Explanations have limits, many models can't be fully explained, and a bad explanation can manufacture false confidence. Honest beats complete.

The idea in depth

Start with the goal, because almost everyone gets it wrong. The job is not to make users trust the AI. Google's People + AI Guidebook, produced by its PAIR research group, puts it bluntly: “the user shouldn't trust the system completely. Rather, based on system explanations, the user should know when to trust the system's predictions and when to apply their own judgement.” The target is calibrated trust, a user whose reliance rises and falls with the system's actual reliability. The Guidebook breaks trust into three ingredients worth designing for separately: ability (is it competent at this task?), reliability (is it consistent?), and benevolence (is it acting in my interest?).

The evidence for this predates the current wave of AI. In their 1997 review Humans and Automation: Use, Misuse, Disuse, Abuse (Parasuraman & Riley, Human Factors), Raja Parasuraman and Victor Riley named the two ways trust goes wrong.
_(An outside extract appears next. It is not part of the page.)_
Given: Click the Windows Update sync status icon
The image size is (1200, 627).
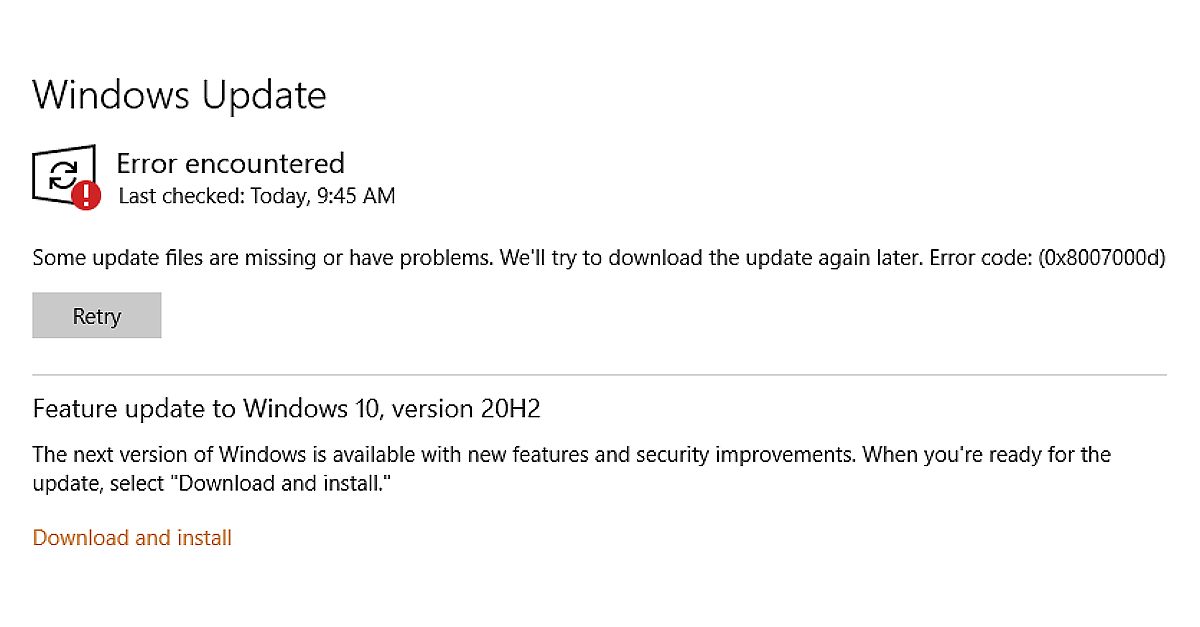Looking at the screenshot, I should pos(62,174).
Misuse is over-reliance: the operator stops monitoring and defers to the automation even when it's failing, later called automation bias. Disuse is the opposite: a system that cries wolf gets switched off, so a tool that's right 95% of the time is treated as if it's right zero. Neither is fixed by a better model; both are fixed by an interface that keeps the human appropriately in or out of the loop. So change the question. Stop asking “how do we get people to trust this?” and start asking where it will be over-trusted, where it will be ignored, and what in the design pulls reliance back toward the system's real accuracy.

flowchart LR
    A(["System reliability
(how often it's right)"]) --> C(["Calibrated trust
rely when right, doubt when not"])
    B(["What the design shows
state · confidence · explanation · override"]) --> C
    C --> D(["Over-reliance
(rubber-stamp the machine)"])
    C --> E(["Aversion / disuse
(ignore a useful system)"])
    D -.->|design pulls back| C
    E -.->|design pulls back| C

Calibrated trust is the target between two failure modes; the interface is the lever that pulls reliance back toward real reliability. Leaders Loop

The most practical codification of how to do this is Microsoft's Guidelines for Human-AI Interaction (Amershi et al., CHI 2019), eighteen design rules synthesised from two decades of research and validated through a structured user study. Their power is the staging: the guidelines are organised by when in the experience they apply. Initially, make clear what the system can do and how well it does it, so users don't form a fantasy of its competence. During interaction, show contextually relevant information and convey why the system did what it did. When wrong, support efficient correction, dismissal and appeal. Over time, learn from behaviour and notify users when you update, so their mental model doesn't silently go stale. Audit your feature against those four moments, first run, normal use, the moment it errs, the moment it changes. Most products pour effort into the happy path and almost nothing into the other three, which is exactly where trust is won or lost.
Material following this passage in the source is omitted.